Work instruction 1: According to the excerpt on transmasculine people, what do transmasculine people experience some of the highest rates of within the queer community?
Work instruction 2: Quote the excerpt on transmasculine people, starting with "And yet, again, progressive" and going on through "atone for it.".
-- Page extract follows --
And yet, again, progressive spaces often flatten any nuance in favour of simpler narratives. They position all masculinity as equally powerful, equally dangerous, equally responsible. They demand I acknowledge male privileges I do not experience without recognizing the vulnerabilities that are part of my reality. They insist I claim power I do not possess in order to properly atone for it.

The truth is that transmasculine people often exist in a power limbo--too masculine to be welcomed in certain women's spaces, not masculine enough to be fully accepted in men's. We're visible enough to be targeted but not visible enough for our specific needs to be recognized in broader trans advocacy. We're told our transitions represent a flight toward privilege while simultaneously experiencing some of the highest rates of violence, suicide, mental health issues, and discrimination within the queer community [1], [2], [3].
-- Page extract concluded --
-- Extracted entries follows --
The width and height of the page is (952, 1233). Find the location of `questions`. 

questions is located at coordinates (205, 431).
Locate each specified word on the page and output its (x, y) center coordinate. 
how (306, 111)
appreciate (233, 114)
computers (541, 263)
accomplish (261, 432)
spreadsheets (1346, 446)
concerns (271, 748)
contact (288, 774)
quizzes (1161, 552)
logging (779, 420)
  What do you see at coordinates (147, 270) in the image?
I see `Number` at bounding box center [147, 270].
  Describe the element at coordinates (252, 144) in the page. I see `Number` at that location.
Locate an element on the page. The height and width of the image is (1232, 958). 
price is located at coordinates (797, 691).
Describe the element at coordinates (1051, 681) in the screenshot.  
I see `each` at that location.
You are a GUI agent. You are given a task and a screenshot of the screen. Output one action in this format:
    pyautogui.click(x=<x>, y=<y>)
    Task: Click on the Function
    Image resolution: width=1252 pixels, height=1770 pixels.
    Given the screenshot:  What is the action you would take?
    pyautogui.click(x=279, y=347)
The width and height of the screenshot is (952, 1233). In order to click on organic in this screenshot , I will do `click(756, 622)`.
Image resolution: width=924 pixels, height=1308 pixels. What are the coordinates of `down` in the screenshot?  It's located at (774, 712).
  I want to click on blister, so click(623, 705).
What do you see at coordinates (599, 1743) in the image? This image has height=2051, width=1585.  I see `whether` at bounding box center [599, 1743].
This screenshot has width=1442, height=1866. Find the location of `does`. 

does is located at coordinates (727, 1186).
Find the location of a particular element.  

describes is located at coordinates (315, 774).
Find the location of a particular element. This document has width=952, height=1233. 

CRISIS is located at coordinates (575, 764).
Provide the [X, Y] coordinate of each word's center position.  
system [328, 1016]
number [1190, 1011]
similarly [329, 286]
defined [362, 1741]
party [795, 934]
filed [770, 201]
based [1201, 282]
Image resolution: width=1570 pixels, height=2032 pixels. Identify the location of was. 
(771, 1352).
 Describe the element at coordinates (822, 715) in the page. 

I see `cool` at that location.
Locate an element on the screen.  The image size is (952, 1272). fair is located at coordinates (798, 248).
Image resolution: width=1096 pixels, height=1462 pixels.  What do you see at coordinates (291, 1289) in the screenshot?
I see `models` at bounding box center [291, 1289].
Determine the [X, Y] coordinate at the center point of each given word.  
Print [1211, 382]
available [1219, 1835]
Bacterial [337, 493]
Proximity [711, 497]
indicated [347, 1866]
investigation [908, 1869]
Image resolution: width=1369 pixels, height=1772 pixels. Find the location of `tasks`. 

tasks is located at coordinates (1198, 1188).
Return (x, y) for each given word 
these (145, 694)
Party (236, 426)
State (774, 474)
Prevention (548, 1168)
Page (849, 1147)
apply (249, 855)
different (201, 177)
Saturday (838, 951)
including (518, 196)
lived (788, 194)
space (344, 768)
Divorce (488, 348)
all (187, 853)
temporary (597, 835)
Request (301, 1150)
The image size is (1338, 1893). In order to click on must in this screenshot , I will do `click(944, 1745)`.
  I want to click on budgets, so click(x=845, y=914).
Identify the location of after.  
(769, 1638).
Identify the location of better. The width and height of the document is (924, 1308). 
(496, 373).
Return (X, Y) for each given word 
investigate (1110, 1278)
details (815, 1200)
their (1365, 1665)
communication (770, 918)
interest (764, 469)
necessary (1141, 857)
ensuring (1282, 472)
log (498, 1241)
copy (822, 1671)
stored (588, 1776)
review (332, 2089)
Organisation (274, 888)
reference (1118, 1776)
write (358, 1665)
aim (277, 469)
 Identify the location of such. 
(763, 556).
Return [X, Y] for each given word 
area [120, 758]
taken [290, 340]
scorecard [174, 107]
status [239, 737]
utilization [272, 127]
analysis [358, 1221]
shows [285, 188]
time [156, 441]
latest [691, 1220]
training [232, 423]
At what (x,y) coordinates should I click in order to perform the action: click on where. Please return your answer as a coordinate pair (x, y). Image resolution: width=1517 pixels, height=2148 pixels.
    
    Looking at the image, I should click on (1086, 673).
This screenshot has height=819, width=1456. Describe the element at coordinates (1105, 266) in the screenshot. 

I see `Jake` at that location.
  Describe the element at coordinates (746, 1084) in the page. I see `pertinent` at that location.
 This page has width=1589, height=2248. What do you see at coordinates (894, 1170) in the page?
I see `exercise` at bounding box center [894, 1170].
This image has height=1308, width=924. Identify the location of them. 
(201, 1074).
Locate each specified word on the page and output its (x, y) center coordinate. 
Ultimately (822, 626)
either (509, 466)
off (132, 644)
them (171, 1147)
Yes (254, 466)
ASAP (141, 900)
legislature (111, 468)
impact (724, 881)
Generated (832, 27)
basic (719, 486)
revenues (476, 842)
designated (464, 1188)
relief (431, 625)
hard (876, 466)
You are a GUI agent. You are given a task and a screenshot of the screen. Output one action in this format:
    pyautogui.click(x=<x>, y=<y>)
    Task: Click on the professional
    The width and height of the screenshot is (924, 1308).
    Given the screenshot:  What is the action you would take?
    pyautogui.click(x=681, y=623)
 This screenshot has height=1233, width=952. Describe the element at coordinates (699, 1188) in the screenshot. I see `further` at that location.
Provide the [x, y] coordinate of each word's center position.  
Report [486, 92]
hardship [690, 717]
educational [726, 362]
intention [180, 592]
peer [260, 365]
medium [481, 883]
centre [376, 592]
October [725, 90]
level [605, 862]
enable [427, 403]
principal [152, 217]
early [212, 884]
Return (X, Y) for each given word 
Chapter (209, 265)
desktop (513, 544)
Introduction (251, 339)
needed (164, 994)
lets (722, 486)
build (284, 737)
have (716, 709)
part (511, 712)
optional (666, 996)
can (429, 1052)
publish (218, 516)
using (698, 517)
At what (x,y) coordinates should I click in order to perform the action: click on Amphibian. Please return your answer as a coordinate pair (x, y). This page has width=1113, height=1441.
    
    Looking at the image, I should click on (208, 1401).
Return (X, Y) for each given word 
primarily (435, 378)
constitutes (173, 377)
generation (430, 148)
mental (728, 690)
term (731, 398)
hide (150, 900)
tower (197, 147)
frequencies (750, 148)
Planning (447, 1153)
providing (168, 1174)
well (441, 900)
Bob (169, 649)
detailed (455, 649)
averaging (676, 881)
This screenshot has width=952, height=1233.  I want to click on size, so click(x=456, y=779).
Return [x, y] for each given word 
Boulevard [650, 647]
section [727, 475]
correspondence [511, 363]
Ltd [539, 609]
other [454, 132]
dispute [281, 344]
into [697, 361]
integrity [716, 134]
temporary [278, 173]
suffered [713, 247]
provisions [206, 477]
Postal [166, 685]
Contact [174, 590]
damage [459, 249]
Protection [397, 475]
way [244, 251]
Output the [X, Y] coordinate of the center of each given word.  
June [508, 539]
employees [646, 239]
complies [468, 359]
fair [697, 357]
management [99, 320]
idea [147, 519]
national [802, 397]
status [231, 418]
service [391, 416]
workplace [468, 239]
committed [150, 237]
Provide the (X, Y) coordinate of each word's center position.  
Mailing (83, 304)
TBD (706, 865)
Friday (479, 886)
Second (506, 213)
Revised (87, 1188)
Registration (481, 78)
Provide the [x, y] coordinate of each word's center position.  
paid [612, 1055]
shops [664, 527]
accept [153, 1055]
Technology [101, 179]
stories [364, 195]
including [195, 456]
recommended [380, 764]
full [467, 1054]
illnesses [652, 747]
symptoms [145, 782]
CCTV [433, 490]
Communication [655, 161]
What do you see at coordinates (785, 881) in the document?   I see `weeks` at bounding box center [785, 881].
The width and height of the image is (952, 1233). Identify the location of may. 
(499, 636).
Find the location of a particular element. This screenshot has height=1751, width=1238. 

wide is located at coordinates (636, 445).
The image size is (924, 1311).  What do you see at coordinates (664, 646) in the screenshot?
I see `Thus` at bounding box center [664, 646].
-- Extracted entries concluded --
Answer 1: Violence, suicide, mental health issues, and discrimination.

Answer 2:
And yet, again, progressive spaces often flatten any nuance in favour of simpler narratives. They position all masculinity as equally powerful, equally dangerous, equally responsible. They demand I acknowledge male privileges I do not experience without recognizing the vulnerabilities that are part of my reality. They insist I claim power I do not possess in order to properly atone for it.